My DH and I are an anomaly in the U.S. Army. We're both Korean Americans with strong ties to our cultural background. Throughout the last five and a half years that we have been together, I have never met another Korean American* couple until today.
It was just so strange! Here was another living breathing couple who actually understand the acronym "MiTT" and the words "Kimchi". This couple was stationed in Fort Carson at the same time as my DH and we know people in common separately from my past and from my DH's past (people we met before my DH and I even met one another).
There is a very special bond between each and every military spouse because we can truly understand and sympathize with one another about all the positive and negative aspects of the military. I am really glad that I got a chance to meet D and S today. Just the knowledge that another Korean American military couple exist is amazing to me.

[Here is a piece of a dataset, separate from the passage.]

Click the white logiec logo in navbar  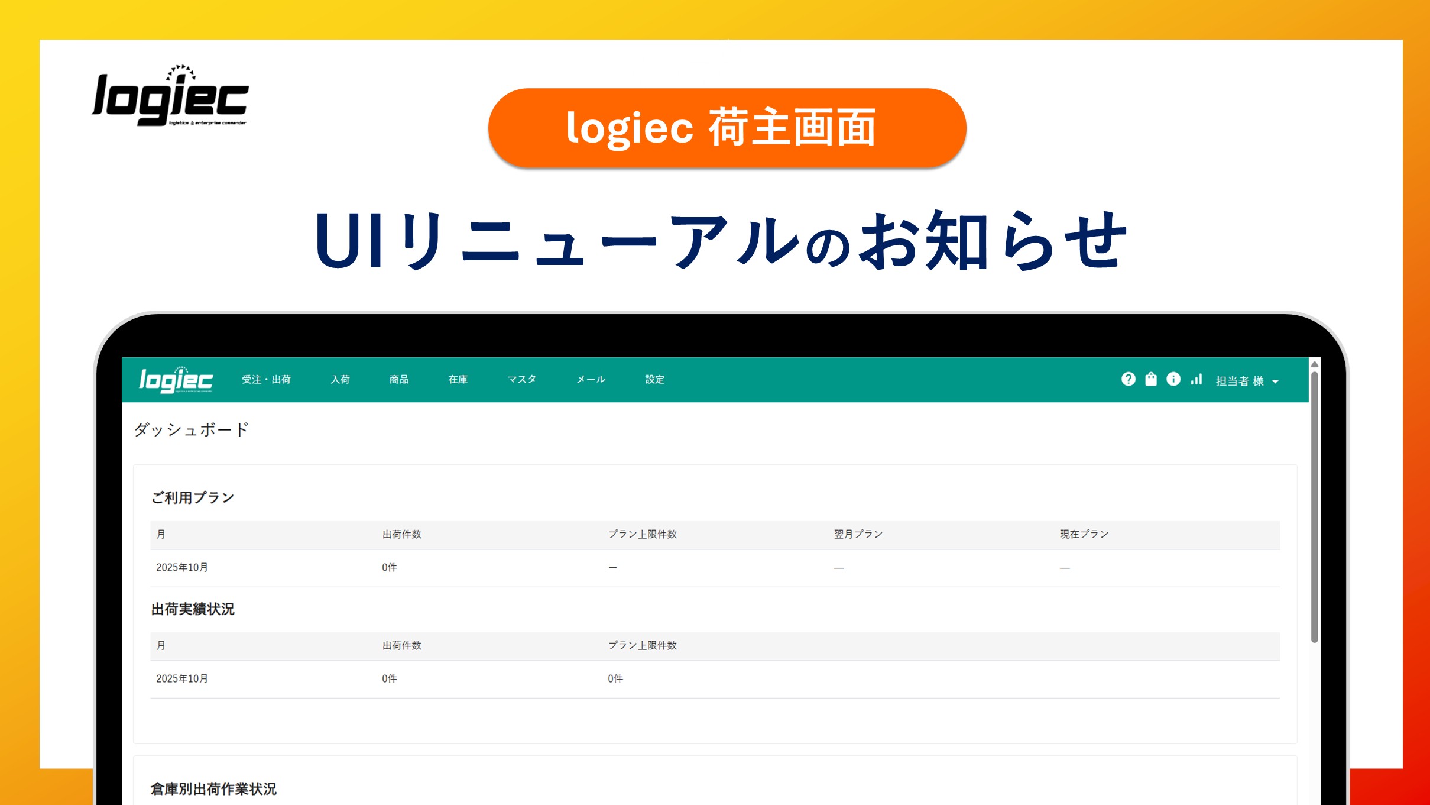[x=176, y=380]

* Now just to be clear, my DH and I have met other Asian couples in the Army. We've also met other Korean couples in the military. However, we have never met another Korean American couple and yes! There is a difference. I identify myself as a first generation Korean American woman for the following reasons: 1. My parents came over to the US from Korea, making me 1st generation**. 2. I was born and educated in the U.S. 3. I speak both Korean and English. However, there is no universal definition that categories you as a "Korean American." The above are my own personal explanations to why I identify myself as KA.
** I know that being born here would mean that I am 2nd generation according to other Americans. However, Koreans do things a bit differently. If you were born and educated in Korea and move to the U.S. as an adult (our parents) you would be identified as Korean. If you were born and educated in Korea as well as the states and moved to the U.S. as a child, you would be identified as a ".5 generation" or a "F.O.B." (fresh off the boat). If you were born and educated in the U.S. to Korean parents or parents of .5 generation, then you are typically considered "1st generation" or Korean American.